Purpose & Decoupling: Kafka or SQS decouples the upload confirmation from the feed distribution.
Event Schema: { "user_id": 123, "photo_id": 456, "timestamp": 1625... }.
Throughput & Partitioning: Partition Kafka by user_id of the uploader to ensure ordered processing for a single user's posts.
Technical Selection: Kafka for its ability to replay messages and high throughput.

Data Processing

Processing Model: The "Fan-out Worker" consumes messages from Kafka.
Processing DAG:
Fetch followers from Social Graph DB.
For each follower (who is not a celebrity follower), update their Redis Feed Cache.
If the uploader is a celebrity, do nothing (followers will pull this post on demand).
Technical Selection: Custom Go/Python workers for low-latency processing.

Infrastructure (Optional)

Observability: Prometheus for RED metrics (Rate, Error, Duration). Jaeger for distributed tracing to find bottlenecks in fan-out.
Platform Security: mTLS between services. S3 buckets are private; images are accessed via CDN signed URLs.
Wrap Up

Advanced Topics

Trade-offs (Push vs. Pull):
Push (Fan-out on write): Great for low-latency reads. Problem: High write load for celebrities (The "Justin Bieber" problem).
Pull (Fan-out on read): Better for celebrities.

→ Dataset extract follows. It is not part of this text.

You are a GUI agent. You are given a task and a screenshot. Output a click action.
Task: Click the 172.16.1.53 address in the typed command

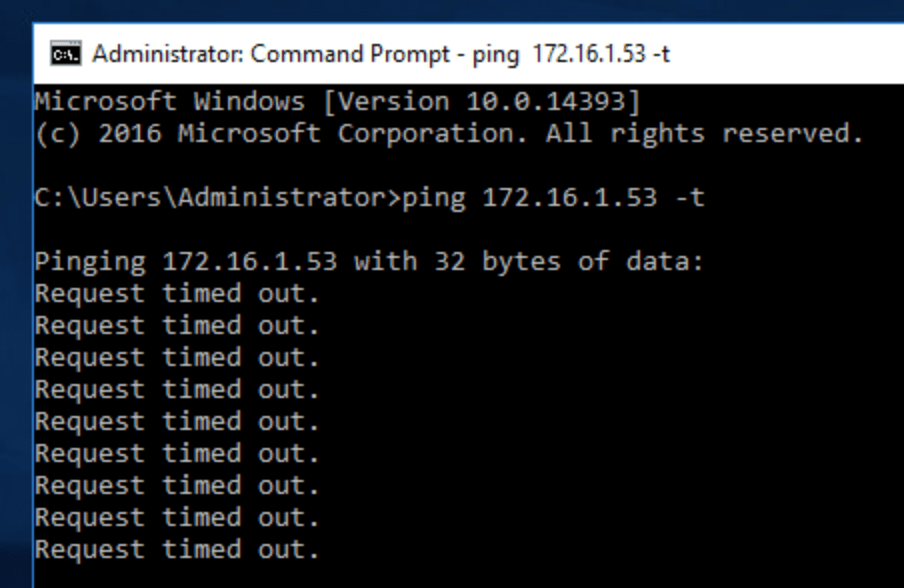tap(569, 197)
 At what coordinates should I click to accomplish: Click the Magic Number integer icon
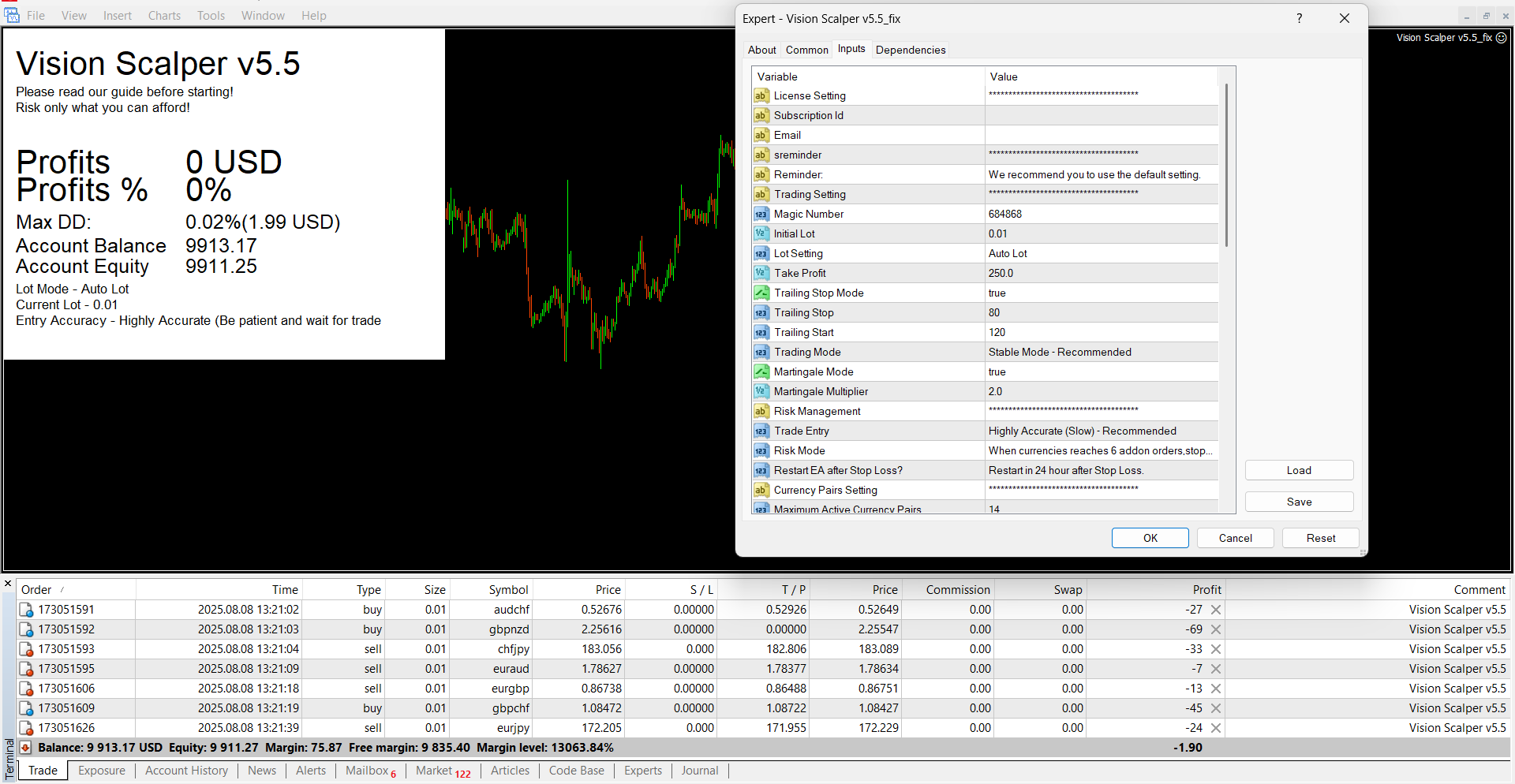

Problem: Slower feed load if a user follows 1,000 celebrities.
The Winner: Hybrid approach. Regular users push to feeds; celebrity posts are merged at read-time.
Reliability: If the Fan-out queue is backed up, users might see a delay in their feed updating. This is an acceptable trade-off (Eventual Consistency).
Optimization: Use Thrift or Protobuf for service-to-service communication to reduce payload size and latency.
Security: Implement "Image Scanning" as an async process using a Lambda/Worker after upload to detect inappropriate content before the fan-out occurs.